The ``m`` parameter is the number of observations per seasonal cycle, and is
one that must be known apriori. Typically, ``m`` will correspond to some
recurrent periodicity such as:

* 7 - daily
* 12 - monthly
* 52 - weekly

Depending on how it's set, it can dramatically impact the outcome of an
ARIMA model. For instance, consider the wineind dataset when fit with
``m=1`` vs. ``m=12``:

.. code-block:: python

    import pyramid as pm

    data = pm.datasets.load_wineind()
    train, test = data[:150], data[150:]

    # Fit two different ARIMAs
    m1 = pm.auto_arima(train, error_action='ignore', seasonal=True, m=1)
    m12 = pm.auto_arima(train, error_action='ignore', seasonal=True, m=12)

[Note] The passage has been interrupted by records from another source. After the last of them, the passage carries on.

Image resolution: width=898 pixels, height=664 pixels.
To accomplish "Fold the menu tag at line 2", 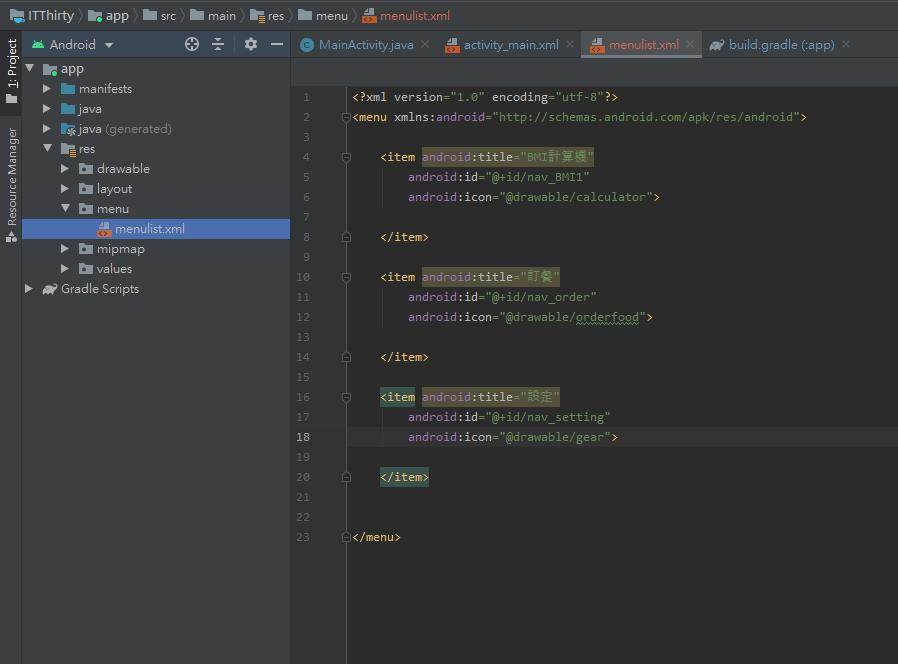I will point(346,117).
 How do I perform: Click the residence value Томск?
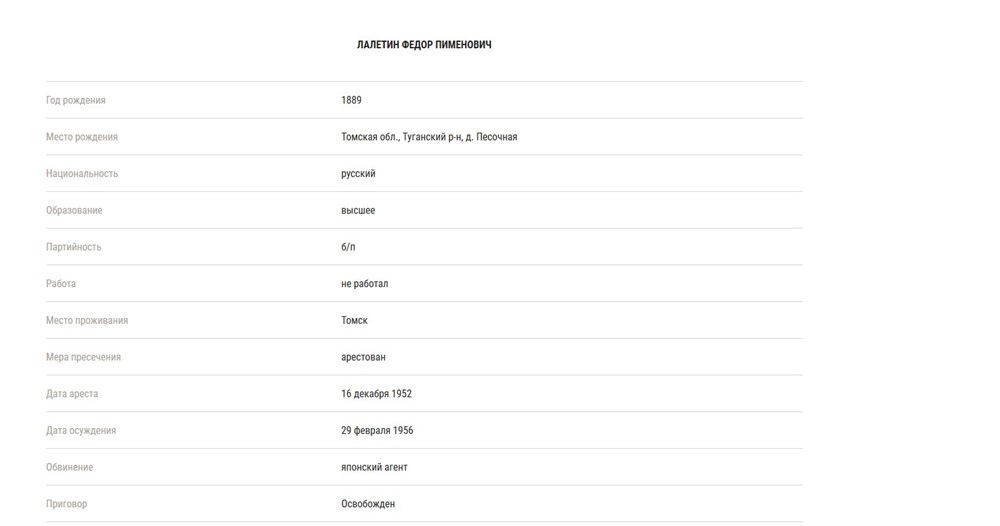pyautogui.click(x=354, y=321)
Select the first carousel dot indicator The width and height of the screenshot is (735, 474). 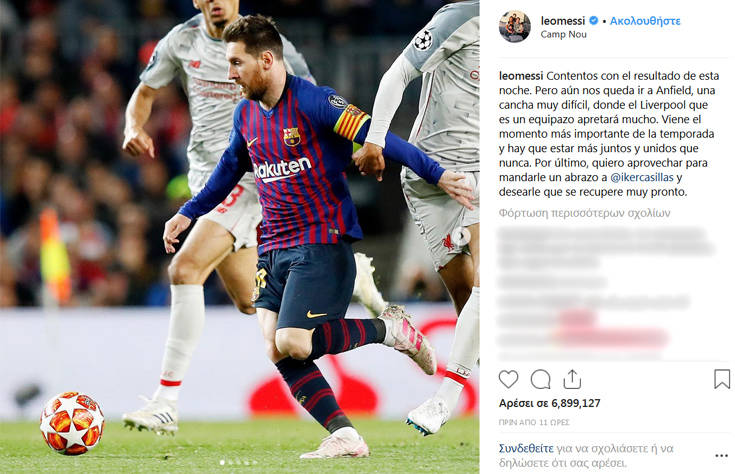click(x=222, y=463)
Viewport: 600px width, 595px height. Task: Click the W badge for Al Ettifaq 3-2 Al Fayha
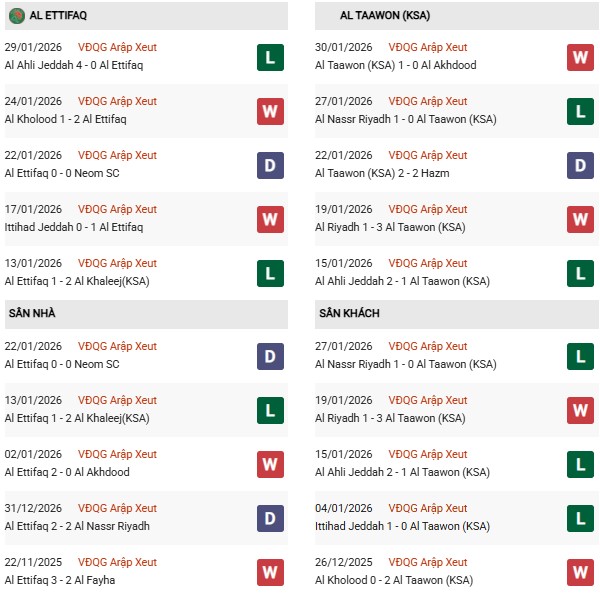270,572
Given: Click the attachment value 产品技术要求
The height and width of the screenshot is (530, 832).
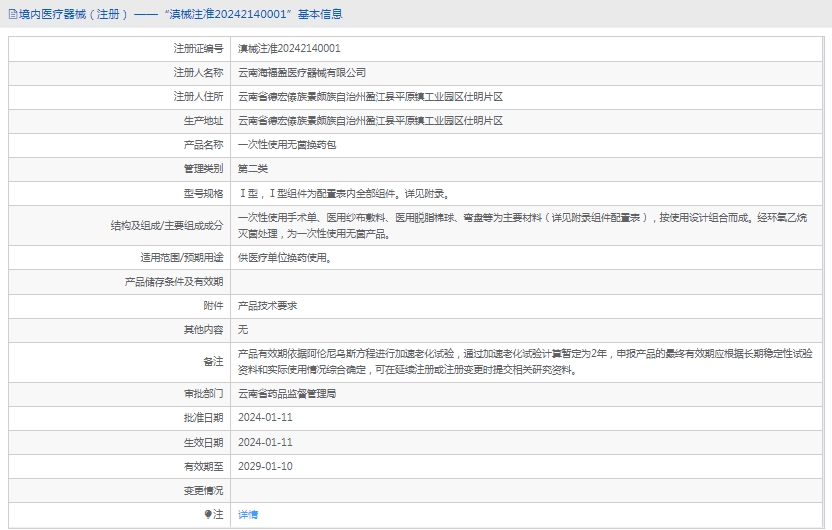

The forecasts these two models will produce are wildly different (code to reproduce):

.. code-block:: python

    import matplotlib.pyplot as plt

    fig, axes = plt.subplots(1, 2, figsize=(12, 8))
    x = np.arange(test.shape[0])

    # Plot m=1
    axes[0].scatter(x, test, marker='x')
    axes[0].plot(x, m1.predict(n_periods=test.shape[0]))
    axes[0].set_title('Test samples vs. forecasts (m=1)')

    # Plot m=12
    axes[1].scatter(x, test, marker='x')
    axes[1].plot(x, m12.predict(n_periods=test.shape[0]))
    axes[1].set_title('Test samples vs. forecasts (m=12)')

    plt.show()

.. image:: img/m_matters.png
    :align: center
    :scale: 50%
    :alt: The 'm' parameter

As you can see, depending on the value of ``m``, you may either get a very good model
or a very bad one!!! The author of R's ``auto.arima``, Rob Hyndman, wrote a very good
`blog post <https://robjhyndman.com/hyndsight/seasonal-periods/>`_ on the period
of a seasonal time series.


Parallel vs. stepwise
---------------------

The ``auto_arima`` function has two modes:

* Stepwise
* Parallelized (slower)

The parallel approach is a naive, brute force grid search over various combinations
of hyper parameters. It will commonly take longer for several reasons. First of all,
there is no intelligent procedure as to how model orders are tested; they are all
tested (no short-circuiting), which can take a while. Second, there is more overhead
in model serialization due to the method in which ``joblib`` parallelizes operations.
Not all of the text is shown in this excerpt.